The research was made on 72 married couples, with the spouses having an average age of 33 and being married for about seven years. 66 % were Caucasian, followed by Asian (22 %), Hispanic (5 %) and African American (4 %); the rest of 3 % was made of other nationalities. Each spouse completed a questionnaire about relationship satisfaction and overall decision-making ability. Each spouse had to point a relationship problem which required the other's cooperation.
Money and housework were the most common issues, while sex had an insignificant importance as a marital issue.
The most frequently chosen issues by husbands/wives were money (18 %/13 %), housework (15 %/15 %), friends and family (10 %/19 %), feelings and emotions (10 %/13 %), time together (13 %/10 %), making decisions (18 %/4 %), sex (4 %/1 %), intimacy (1 %/1 %), communication (3 %/4 %), children (husbands never chose this topic; 3 % of wives), relationship changes (4 %/17 %).

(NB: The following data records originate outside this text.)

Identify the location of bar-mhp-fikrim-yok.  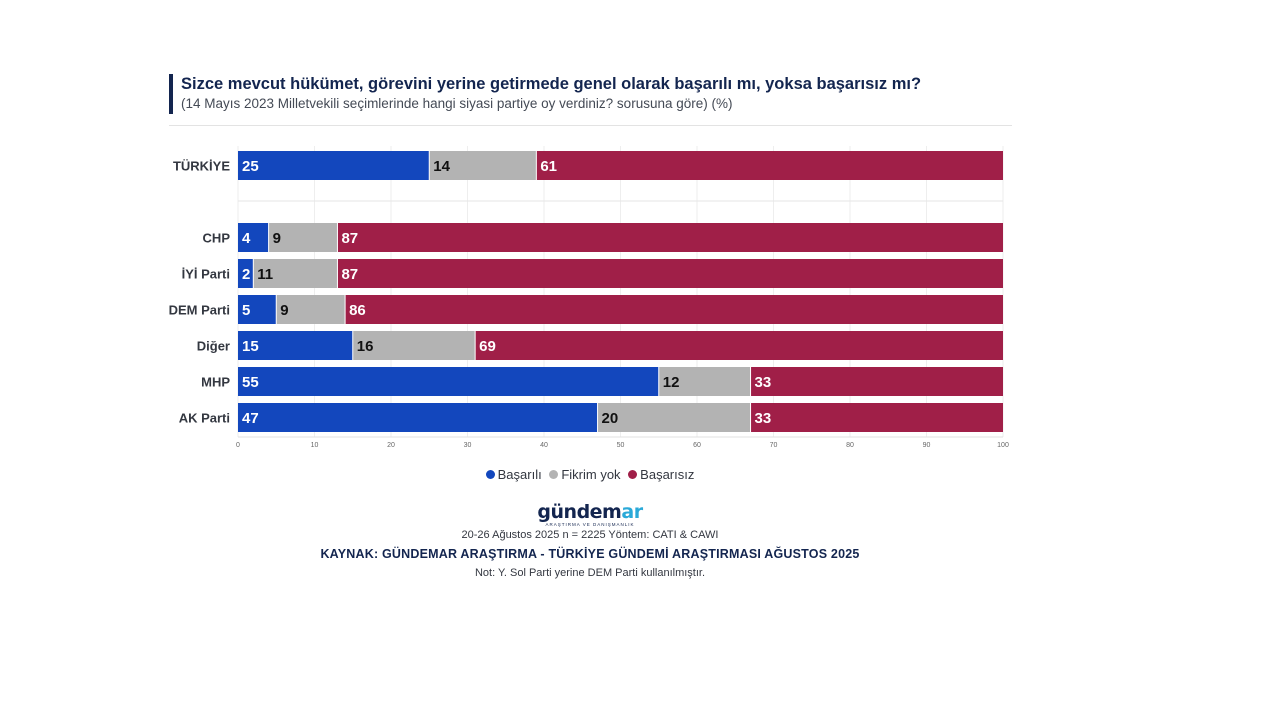
(704, 382).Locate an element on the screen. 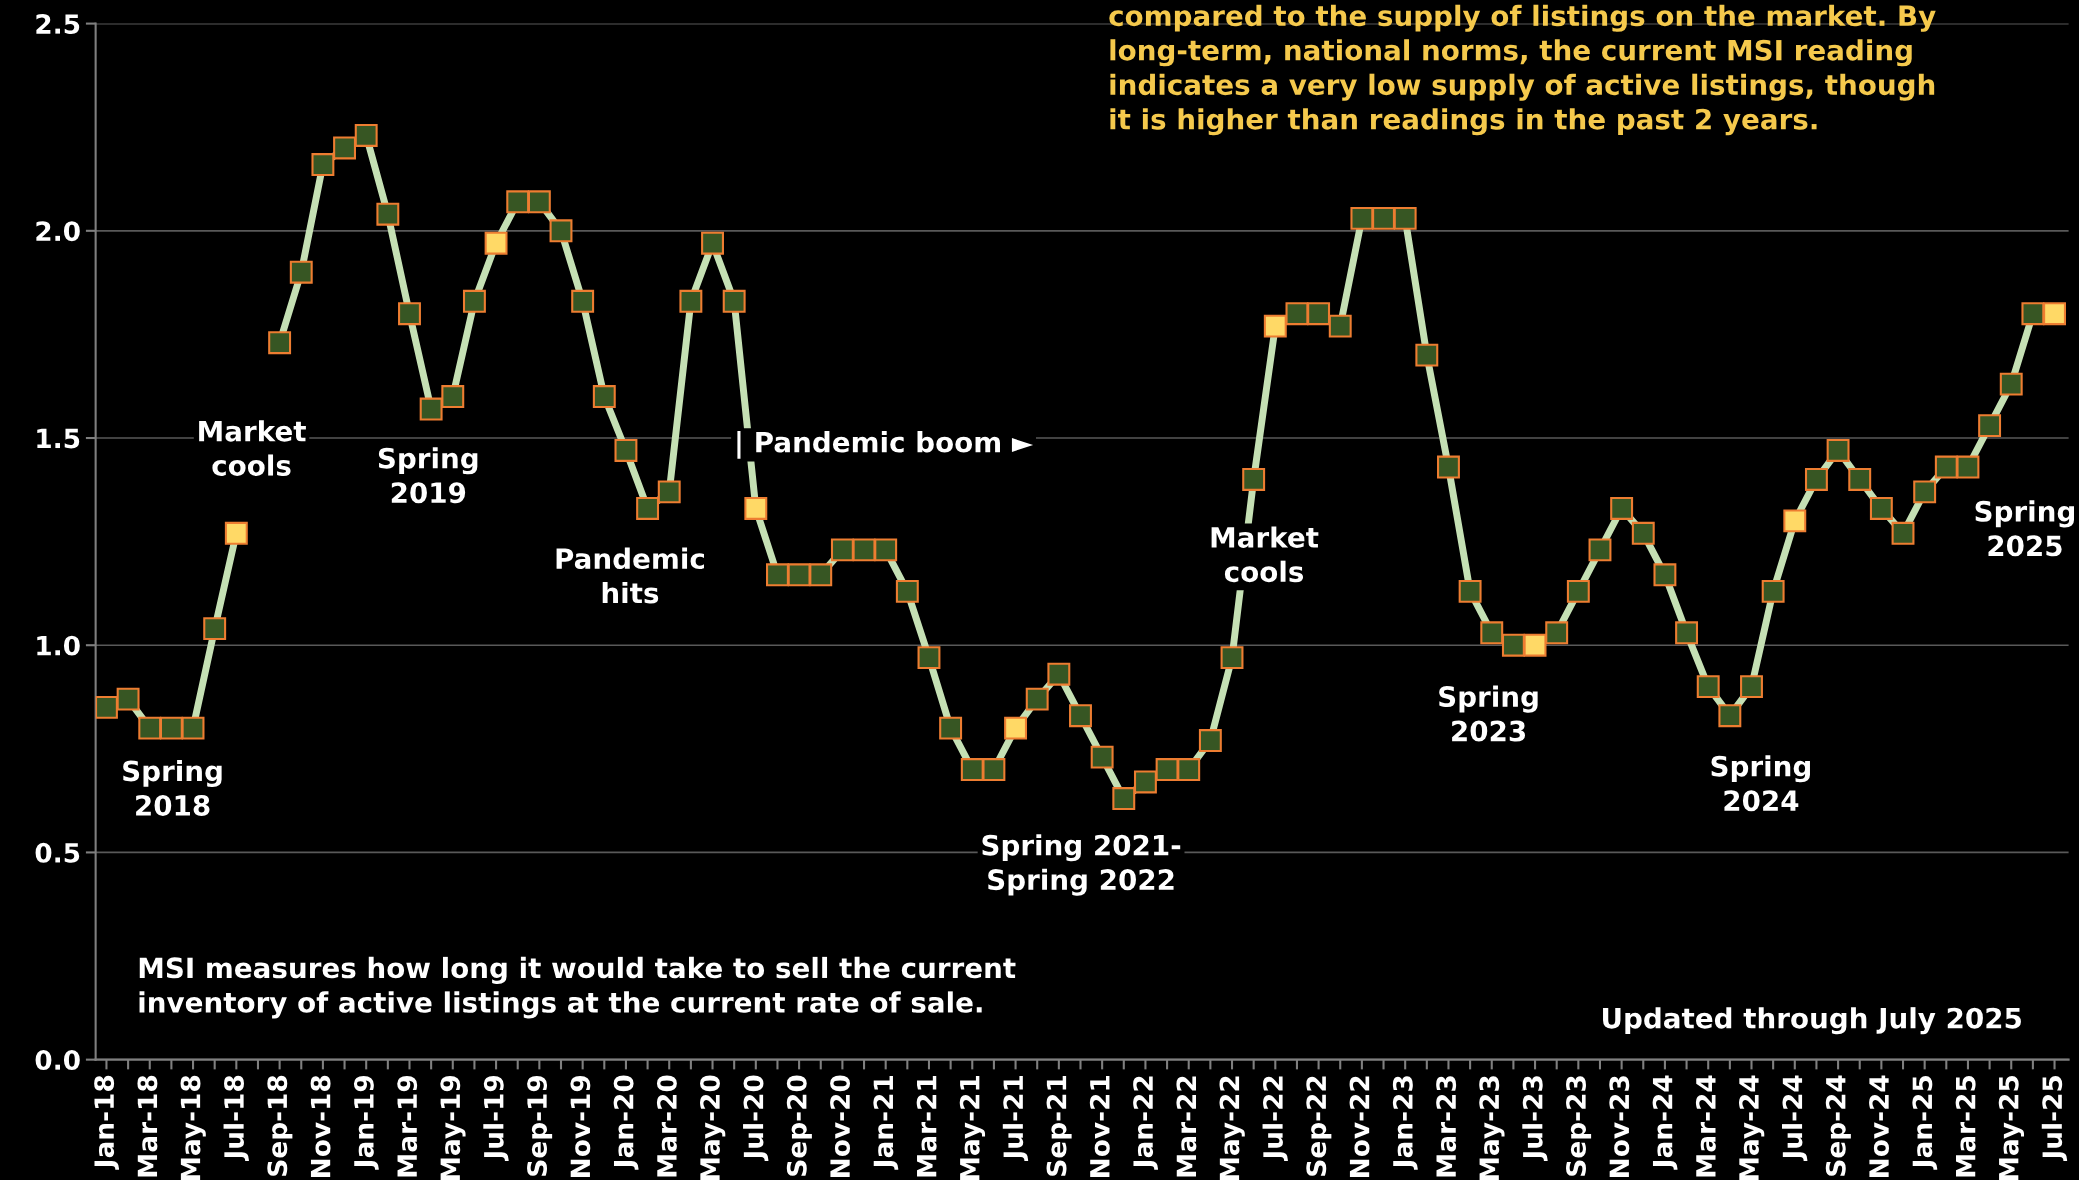 This screenshot has width=2079, height=1180. annotation: compared to the supply of listings on the market. By long-term, national norms, the current MSI reading indicates a very low supply of active listings, though it is higher than readings in the past 2 years. is located at coordinates (1522, 70).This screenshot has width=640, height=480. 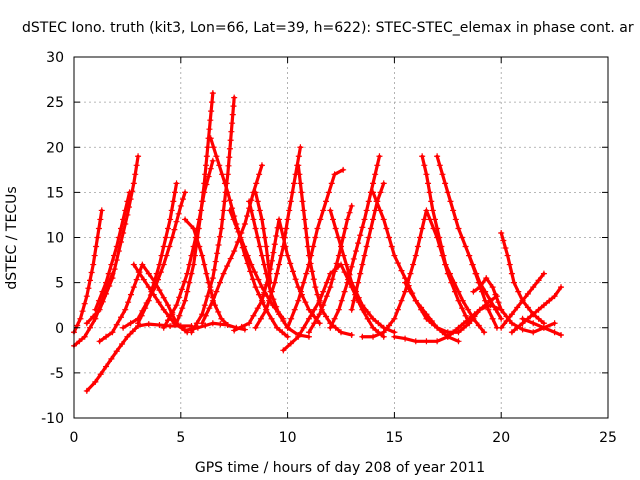 What do you see at coordinates (60, 284) in the screenshot?
I see `y-tick-label: 5` at bounding box center [60, 284].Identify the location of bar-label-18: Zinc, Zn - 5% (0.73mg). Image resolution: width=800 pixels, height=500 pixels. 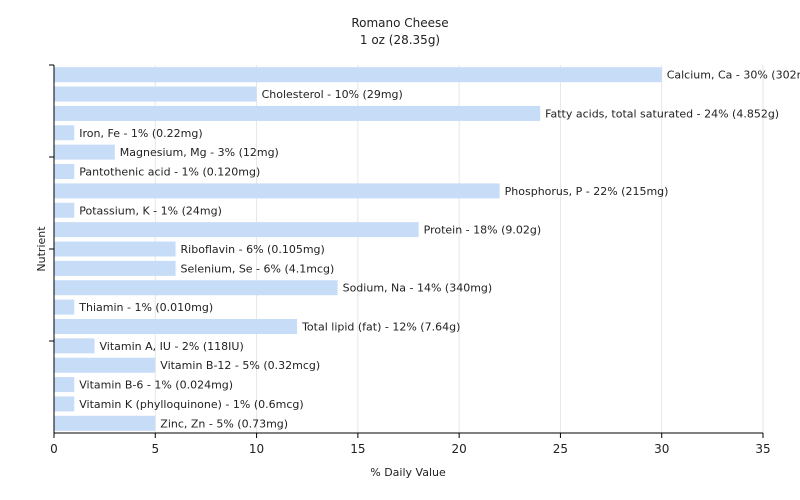
(224, 424).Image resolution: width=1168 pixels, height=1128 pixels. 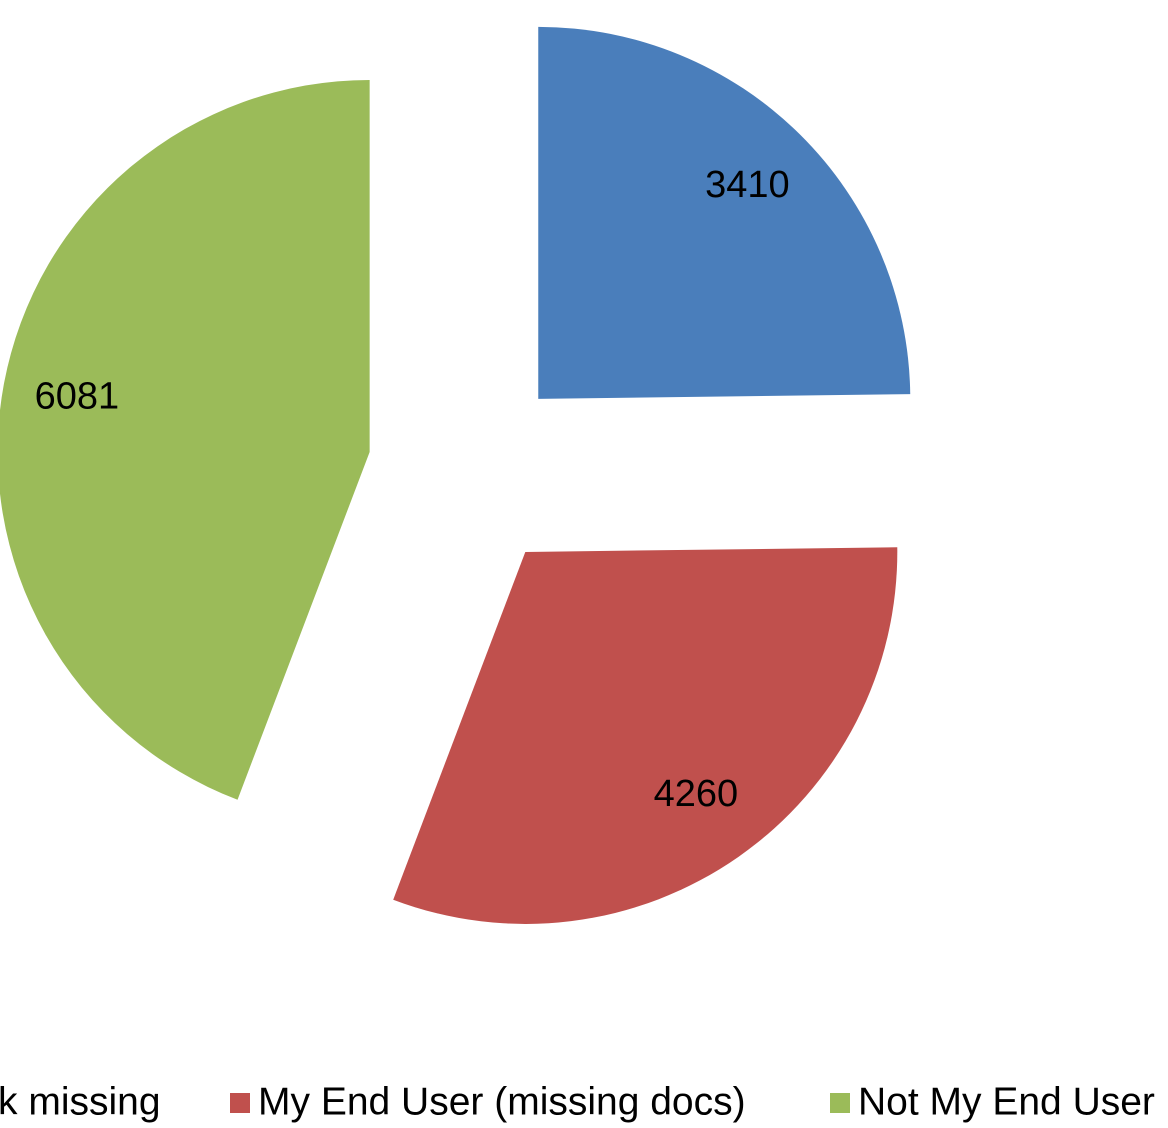 What do you see at coordinates (748, 185) in the screenshot?
I see `data-label: 3410` at bounding box center [748, 185].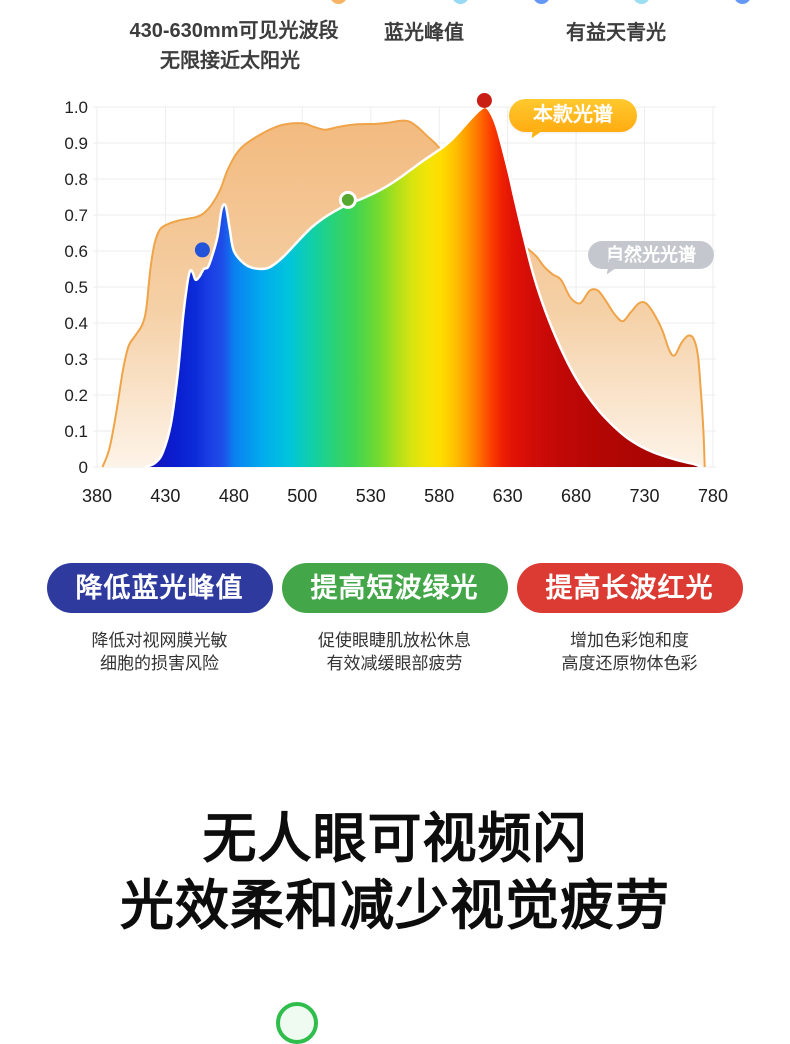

The team videotaped the couples while they discussed each of the issues for 10 minutes. The videotapes were classified employing a scale that marked couples' interactions based on words and behaviors linked with blame (accusations and partner's criticizing); demand (nags, pressures for change, requests); withdrawal and avoidance (hesitating to tackle the subject, changing topics, diverting attention or looking away); and discussion.
Wives were much more demanding, attending to change their relationship or their partner and could do it more often than their partner, no matter who had chosen the issue.
"It wasn't just that the women were bringing up issues that weren't being responded to, but that the men were actually going along with what they said. [Women] were communicating more powerful messages, and men were responding to those messages by agreeing or giving in." explained Vogel.
"Women are responsible for overseeing the relationship, making sure the relationship runs, that everything gets done, and that everybody's happy. There's been research that suggests that's a marker of a healthy marriage - that men accept influence from their wives," said co-researcher Megan Murphy.